**Records for processing:**

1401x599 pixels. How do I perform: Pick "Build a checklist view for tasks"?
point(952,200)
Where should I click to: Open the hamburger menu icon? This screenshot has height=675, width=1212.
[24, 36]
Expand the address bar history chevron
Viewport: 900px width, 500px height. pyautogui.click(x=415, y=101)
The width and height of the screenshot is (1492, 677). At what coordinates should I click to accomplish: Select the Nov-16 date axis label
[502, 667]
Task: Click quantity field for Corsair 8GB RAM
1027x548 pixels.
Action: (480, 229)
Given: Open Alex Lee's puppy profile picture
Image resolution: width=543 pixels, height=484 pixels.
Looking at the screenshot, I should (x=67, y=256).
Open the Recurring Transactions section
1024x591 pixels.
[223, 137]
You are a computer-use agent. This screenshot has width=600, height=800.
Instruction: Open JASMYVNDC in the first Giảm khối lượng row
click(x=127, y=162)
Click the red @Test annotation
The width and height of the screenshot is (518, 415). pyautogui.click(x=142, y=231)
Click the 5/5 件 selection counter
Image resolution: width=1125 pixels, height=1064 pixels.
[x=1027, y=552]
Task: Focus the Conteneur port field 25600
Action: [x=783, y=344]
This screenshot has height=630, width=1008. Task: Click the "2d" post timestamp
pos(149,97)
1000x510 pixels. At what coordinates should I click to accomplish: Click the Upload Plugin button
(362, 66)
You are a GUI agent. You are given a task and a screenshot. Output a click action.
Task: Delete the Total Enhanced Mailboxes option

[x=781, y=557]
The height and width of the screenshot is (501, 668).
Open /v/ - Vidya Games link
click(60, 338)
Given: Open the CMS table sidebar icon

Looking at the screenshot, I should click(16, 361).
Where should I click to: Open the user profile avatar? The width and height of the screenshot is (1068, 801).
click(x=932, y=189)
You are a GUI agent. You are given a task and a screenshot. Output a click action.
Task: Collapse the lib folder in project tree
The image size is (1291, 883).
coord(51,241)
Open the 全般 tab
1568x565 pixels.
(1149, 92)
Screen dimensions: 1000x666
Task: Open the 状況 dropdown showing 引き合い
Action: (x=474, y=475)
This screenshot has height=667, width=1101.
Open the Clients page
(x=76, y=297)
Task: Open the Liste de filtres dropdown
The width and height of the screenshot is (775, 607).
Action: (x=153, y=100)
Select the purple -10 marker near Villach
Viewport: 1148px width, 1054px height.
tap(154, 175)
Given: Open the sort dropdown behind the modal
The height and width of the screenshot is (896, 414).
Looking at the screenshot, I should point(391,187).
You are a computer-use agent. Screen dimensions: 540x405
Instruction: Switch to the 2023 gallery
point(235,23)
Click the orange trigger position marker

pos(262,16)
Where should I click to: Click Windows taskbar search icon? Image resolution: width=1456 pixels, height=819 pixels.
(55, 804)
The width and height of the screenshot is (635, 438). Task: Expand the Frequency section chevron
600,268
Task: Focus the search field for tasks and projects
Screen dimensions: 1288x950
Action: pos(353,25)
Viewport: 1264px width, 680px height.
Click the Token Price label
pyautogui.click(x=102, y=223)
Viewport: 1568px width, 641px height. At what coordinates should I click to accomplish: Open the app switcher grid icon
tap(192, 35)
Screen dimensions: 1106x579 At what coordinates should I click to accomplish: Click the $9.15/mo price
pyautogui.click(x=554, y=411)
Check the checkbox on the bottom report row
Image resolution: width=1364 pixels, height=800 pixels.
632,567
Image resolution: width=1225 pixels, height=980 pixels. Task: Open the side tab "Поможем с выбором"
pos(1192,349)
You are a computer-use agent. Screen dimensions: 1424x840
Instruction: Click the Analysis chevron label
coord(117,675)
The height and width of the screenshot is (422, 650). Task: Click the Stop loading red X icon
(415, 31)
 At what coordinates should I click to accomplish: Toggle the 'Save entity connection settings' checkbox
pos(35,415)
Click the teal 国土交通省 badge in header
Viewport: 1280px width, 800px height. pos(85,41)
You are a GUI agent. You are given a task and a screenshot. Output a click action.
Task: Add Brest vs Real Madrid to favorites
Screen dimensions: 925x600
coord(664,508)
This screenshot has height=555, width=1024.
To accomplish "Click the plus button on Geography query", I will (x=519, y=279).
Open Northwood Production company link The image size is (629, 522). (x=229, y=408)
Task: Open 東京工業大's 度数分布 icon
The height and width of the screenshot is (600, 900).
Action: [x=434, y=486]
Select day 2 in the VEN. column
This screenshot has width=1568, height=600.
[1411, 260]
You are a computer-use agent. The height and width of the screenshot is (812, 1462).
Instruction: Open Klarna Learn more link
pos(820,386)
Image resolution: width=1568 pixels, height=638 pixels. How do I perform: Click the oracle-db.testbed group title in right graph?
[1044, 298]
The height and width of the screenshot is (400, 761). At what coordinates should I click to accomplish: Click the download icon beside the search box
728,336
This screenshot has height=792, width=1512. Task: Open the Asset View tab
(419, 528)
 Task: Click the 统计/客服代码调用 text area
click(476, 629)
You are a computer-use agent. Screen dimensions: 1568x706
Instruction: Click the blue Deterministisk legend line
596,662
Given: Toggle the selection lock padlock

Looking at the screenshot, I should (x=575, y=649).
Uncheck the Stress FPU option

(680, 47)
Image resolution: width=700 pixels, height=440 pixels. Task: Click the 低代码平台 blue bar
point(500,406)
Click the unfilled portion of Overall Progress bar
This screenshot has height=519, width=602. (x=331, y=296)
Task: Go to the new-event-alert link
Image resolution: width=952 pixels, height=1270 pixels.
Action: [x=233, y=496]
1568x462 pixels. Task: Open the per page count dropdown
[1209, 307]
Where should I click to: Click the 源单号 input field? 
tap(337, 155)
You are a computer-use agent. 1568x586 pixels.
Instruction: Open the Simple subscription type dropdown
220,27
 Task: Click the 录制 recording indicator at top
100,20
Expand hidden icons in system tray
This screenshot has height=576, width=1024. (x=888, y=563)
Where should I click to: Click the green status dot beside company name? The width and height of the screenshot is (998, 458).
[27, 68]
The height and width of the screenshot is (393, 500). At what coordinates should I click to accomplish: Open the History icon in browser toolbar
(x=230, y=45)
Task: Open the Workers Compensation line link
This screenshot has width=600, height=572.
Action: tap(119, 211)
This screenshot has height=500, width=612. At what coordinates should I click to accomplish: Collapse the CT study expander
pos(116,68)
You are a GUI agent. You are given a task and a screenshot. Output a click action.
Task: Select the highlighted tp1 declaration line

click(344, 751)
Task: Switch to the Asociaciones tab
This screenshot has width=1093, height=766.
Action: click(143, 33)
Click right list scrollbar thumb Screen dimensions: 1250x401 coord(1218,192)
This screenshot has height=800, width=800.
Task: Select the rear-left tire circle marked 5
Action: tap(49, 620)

**Requirement:** Retype every record without alteration.

**Exercise output:**
1401x599 pixels. How do I perform: Pick "Build a checklist view for tasks"?
point(952,200)
Where should I click to: Open the hamburger menu icon? This screenshot has height=675, width=1212.
[24, 36]
Expand the address bar history chevron
Viewport: 900px width, 500px height. pyautogui.click(x=415, y=101)
The width and height of the screenshot is (1492, 677). At what coordinates should I click to accomplish: Select the Nov-16 date axis label
[502, 667]
Task: Click quantity field for Corsair 8GB RAM
1027x548 pixels.
Action: (480, 229)
Given: Open Alex Lee's puppy profile picture
Image resolution: width=543 pixels, height=484 pixels.
Looking at the screenshot, I should (x=67, y=256).
Open the Recurring Transactions section
1024x591 pixels.
[223, 137]
You are a computer-use agent. This screenshot has width=600, height=800.
Instruction: Open JASMYVNDC in the first Giảm khối lượng row
click(x=127, y=162)
Click the red @Test annotation
The width and height of the screenshot is (518, 415). pyautogui.click(x=142, y=231)
Click the 5/5 件 selection counter
Image resolution: width=1125 pixels, height=1064 pixels.
[x=1027, y=552]
Task: Focus the Conteneur port field 25600
Action: [x=783, y=344]
This screenshot has height=630, width=1008. Task: Click the "2d" post timestamp
pos(149,97)
1000x510 pixels. At what coordinates should I click to accomplish: Click the Upload Plugin button
(362, 66)
You are a GUI agent. You are given a task and a screenshot. Output a click action.
Task: Delete the Total Enhanced Mailboxes option

[x=781, y=557]
The height and width of the screenshot is (501, 668).
Open /v/ - Vidya Games link
click(60, 338)
Given: Open the CMS table sidebar icon

Looking at the screenshot, I should click(16, 361).
Where should I click to: Open the user profile avatar? The width and height of the screenshot is (1068, 801).
click(x=932, y=189)
You are a GUI agent. You are given a task and a screenshot. Output a click action.
Task: Collapse the lib folder in project tree
The image size is (1291, 883).
coord(51,241)
Open the 全般 tab
1568x565 pixels.
(1149, 92)
Screen dimensions: 1000x666
Task: Open the 状況 dropdown showing 引き合い
Action: (x=474, y=475)
This screenshot has height=667, width=1101.
Open the Clients page
(x=76, y=297)
Task: Open the Liste de filtres dropdown
The width and height of the screenshot is (775, 607).
Action: (x=153, y=100)
Select the purple -10 marker near Villach
Viewport: 1148px width, 1054px height.
tap(154, 175)
Given: Open the sort dropdown behind the modal
The height and width of the screenshot is (896, 414).
Looking at the screenshot, I should point(391,187).
You are a computer-use agent. Screen dimensions: 540x405
Instruction: Switch to the 2023 gallery
point(235,23)
Click the orange trigger position marker

pos(262,16)
Where should I click to: Click Windows taskbar search icon? Image resolution: width=1456 pixels, height=819 pixels.
(55, 804)
The width and height of the screenshot is (635, 438). Task: Expand the Frequency section chevron
600,268
Task: Focus the search field for tasks and projects
Screen dimensions: 1288x950
Action: pos(353,25)
Viewport: 1264px width, 680px height.
Click the Token Price label
pyautogui.click(x=102, y=223)
Viewport: 1568px width, 641px height. At what coordinates should I click to accomplish: Open the app switcher grid icon
tap(192, 35)
Screen dimensions: 1106x579 At what coordinates should I click to accomplish: Click the $9.15/mo price
pyautogui.click(x=554, y=411)
Check the checkbox on the bottom report row
Image resolution: width=1364 pixels, height=800 pixels.
632,567
Image resolution: width=1225 pixels, height=980 pixels. Task: Open the side tab "Поможем с выбором"
pos(1192,349)
You are a computer-use agent. Screen dimensions: 1424x840
Instruction: Click the Analysis chevron label
coord(117,675)
The height and width of the screenshot is (422, 650). Task: Click the Stop loading red X icon
(415, 31)
 At what coordinates should I click to accomplish: Toggle the 'Save entity connection settings' checkbox
pos(35,415)
Click the teal 国土交通省 badge in header
Viewport: 1280px width, 800px height. pos(85,41)
You are a GUI agent. You are given a task and a screenshot. Output a click action.
Task: Add Brest vs Real Madrid to favorites
Screen dimensions: 925x600
coord(664,508)
This screenshot has height=555, width=1024.
To accomplish "Click the plus button on Geography query", I will (x=519, y=279).
Open Northwood Production company link The image size is (629, 522). (x=229, y=408)
Task: Open 東京工業大's 度数分布 icon
The height and width of the screenshot is (600, 900).
Action: [x=434, y=486]
Select day 2 in the VEN. column
This screenshot has width=1568, height=600.
[1411, 260]
You are a computer-use agent. The height and width of the screenshot is (812, 1462).
Instruction: Open Klarna Learn more link
pos(820,386)
Image resolution: width=1568 pixels, height=638 pixels. How do I perform: Click the oracle-db.testbed group title in right graph?
[1044, 298]
The height and width of the screenshot is (400, 761). At what coordinates should I click to accomplish: Click the download icon beside the search box
728,336
This screenshot has height=792, width=1512. Task: Open the Asset View tab
(419, 528)
 Task: Click the 统计/客服代码调用 text area
click(476, 629)
You are a computer-use agent. Screen dimensions: 1568x706
Instruction: Click the blue Deterministisk legend line
596,662
Given: Toggle the selection lock padlock

Looking at the screenshot, I should (x=575, y=649).
Uncheck the Stress FPU option

(680, 47)
Image resolution: width=700 pixels, height=440 pixels. Task: Click the 低代码平台 blue bar
point(500,406)
Click the unfilled portion of Overall Progress bar
This screenshot has height=519, width=602. (x=331, y=296)
Task: Go to the new-event-alert link
Image resolution: width=952 pixels, height=1270 pixels.
Action: [x=233, y=496]
1568x462 pixels. Task: Open the per page count dropdown
[1209, 307]
Where should I click to: Click the 源单号 input field? 
tap(337, 155)
You are a computer-use agent. 1568x586 pixels.
Instruction: Open the Simple subscription type dropdown
220,27
 Task: Click the 录制 recording indicator at top
100,20
Expand hidden icons in system tray
This screenshot has height=576, width=1024. (x=888, y=563)
Where should I click to: Click the green status dot beside company name? The width and height of the screenshot is (998, 458).
[27, 68]
The height and width of the screenshot is (393, 500). At what coordinates should I click to accomplish: Open the History icon in browser toolbar
(x=230, y=45)
Task: Open the Workers Compensation line link
This screenshot has width=600, height=572.
Action: tap(119, 211)
This screenshot has height=500, width=612. At what coordinates should I click to accomplish: Collapse the CT study expander
pos(116,68)
You are a GUI agent. You are given a task and a screenshot. Output a click action.
Task: Select the highlighted tp1 declaration line

click(344, 751)
Task: Switch to the Asociaciones tab
This screenshot has width=1093, height=766.
Action: click(143, 33)
Click right list scrollbar thumb Screen dimensions: 1250x401 coord(1218,192)
This screenshot has height=800, width=800.
Task: Select the rear-left tire circle marked 5
Action: tap(49, 620)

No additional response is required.